-------- Source text --------

Large Language Models (LLMs) equipped with tools, like those used to book flights or calculate distances, are becoming increasingly common. However, these Tool-Augmented LLMs (TA-LLMs) often struggle with incomplete user requests or situations where no suitable tool exists. A new research paper introduces “DiaTool-DPO,” a novel approach to enhance the conversational capabilities of TA-LLMs, allowing them to handle diverse real-world scenarios more effectively.

The core idea behind DiaTool-DPO is to train the TA-LLM to navigate conversations more intelligently. The researchers model TA-LLM interactions as a Markov Decision Process, a mathematical framework for decision-making in sequential steps. They define five distinct “states” within a conversation:

  1. Initial State: The starting point, where the user makes a request.
  2. Tool Selected without Complete Slots: The LLM has identified the correct tool but needs more information (e.g., knowing it needs a “flight booking” tool but missing the destination).
  3. Tool Selected with Complete Slots: The LLM has all necessary information to use the tool (e.g., destination, date, and time for the flight).
  4. Wait for Tool Response: The LLM is waiting for the tool to provide results.
  5. Complete: The LLM has the results and is ready to provide the user with a final answer.

The researchers also categorize user queries into three types based on the expected conversation flow:

  • Type 1: All necessary information is provided upfront (e.g., “Book a flight from New York to London on July 10th”).
  • Type 2: Some information is missing, requiring the LLM to ask follow-up questions (e.g., “Book a flight”).
  • Type 3: No suitable tool exists for the request (e.g., “Write a poem about my cat”).

-------- Extracted entries --------

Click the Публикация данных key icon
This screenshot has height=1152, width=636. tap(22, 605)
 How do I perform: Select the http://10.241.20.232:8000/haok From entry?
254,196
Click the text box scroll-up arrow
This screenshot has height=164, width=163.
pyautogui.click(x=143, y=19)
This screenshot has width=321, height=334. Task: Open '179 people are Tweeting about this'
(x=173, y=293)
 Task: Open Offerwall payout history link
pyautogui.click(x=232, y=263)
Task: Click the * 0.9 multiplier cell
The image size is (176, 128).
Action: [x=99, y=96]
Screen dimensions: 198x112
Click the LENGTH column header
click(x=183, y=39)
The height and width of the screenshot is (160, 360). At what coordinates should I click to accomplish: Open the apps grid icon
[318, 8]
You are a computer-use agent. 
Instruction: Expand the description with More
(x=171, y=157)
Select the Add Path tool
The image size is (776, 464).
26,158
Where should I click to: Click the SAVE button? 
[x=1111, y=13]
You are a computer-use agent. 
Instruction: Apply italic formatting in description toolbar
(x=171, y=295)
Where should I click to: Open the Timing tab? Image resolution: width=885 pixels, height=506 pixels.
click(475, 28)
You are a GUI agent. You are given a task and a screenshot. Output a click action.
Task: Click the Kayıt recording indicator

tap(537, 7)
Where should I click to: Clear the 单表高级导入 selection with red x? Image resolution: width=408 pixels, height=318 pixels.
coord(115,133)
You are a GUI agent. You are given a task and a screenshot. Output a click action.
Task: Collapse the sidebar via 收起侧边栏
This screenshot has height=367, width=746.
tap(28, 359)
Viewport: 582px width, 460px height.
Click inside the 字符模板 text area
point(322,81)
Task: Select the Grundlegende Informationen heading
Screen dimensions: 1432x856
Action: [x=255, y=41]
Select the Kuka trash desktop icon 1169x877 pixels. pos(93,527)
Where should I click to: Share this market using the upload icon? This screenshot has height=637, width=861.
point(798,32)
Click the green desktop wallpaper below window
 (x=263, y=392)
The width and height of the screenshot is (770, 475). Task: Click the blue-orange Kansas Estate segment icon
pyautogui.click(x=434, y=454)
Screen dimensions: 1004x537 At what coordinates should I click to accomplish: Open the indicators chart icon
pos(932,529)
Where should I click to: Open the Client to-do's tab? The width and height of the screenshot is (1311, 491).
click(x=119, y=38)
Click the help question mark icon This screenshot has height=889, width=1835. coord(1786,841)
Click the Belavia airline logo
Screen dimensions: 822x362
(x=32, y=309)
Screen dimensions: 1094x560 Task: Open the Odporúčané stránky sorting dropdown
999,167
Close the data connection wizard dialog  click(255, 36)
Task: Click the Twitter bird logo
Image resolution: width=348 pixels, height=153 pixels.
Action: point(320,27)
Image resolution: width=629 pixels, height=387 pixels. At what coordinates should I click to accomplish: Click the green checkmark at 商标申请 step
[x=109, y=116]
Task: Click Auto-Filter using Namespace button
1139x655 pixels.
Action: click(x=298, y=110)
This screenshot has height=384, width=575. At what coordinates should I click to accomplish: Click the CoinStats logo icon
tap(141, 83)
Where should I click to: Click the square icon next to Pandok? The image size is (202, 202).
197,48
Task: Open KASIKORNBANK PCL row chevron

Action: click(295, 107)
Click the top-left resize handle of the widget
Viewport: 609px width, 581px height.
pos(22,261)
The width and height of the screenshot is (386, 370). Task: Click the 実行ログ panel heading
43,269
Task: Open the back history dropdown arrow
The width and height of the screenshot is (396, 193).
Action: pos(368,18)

--------

[Tasks and exercises]
1. Using the DiaTool-DPO text, decide whether each statement agrees with it. Answer yes or no and quote the words that decide it. (a) The researchers model TA-LLM interactions as a Markov Decision Process. (b) The researchers define four distinct states within a conversation. (c) A Type 3 query is one in which some information is missing.
2. Reproduce the part of the DiaTool-DPO text starting with "1. Initial State: The" and going on through "for the flight).".

[Responses to the exercise]
1.
(a) Yes: "The researchers model TA-LLM interactions as a Markov Decision Process"
(b) No: "They define five distinct “states” within a conversation"
(c) No: "Type 3: No suitable tool exists for the request"

2.
1. Initial State: The starting point, where the user makes a request.
  2. Tool Selected without Complete Slots: The LLM has identified the correct tool but needs more information (e.g., knowing it needs a “flight booking” tool but missing the destination).
  3. Tool Selected with Complete Slots: The LLM has all necessary information to use the tool (e.g., destination, date, and time for the flight).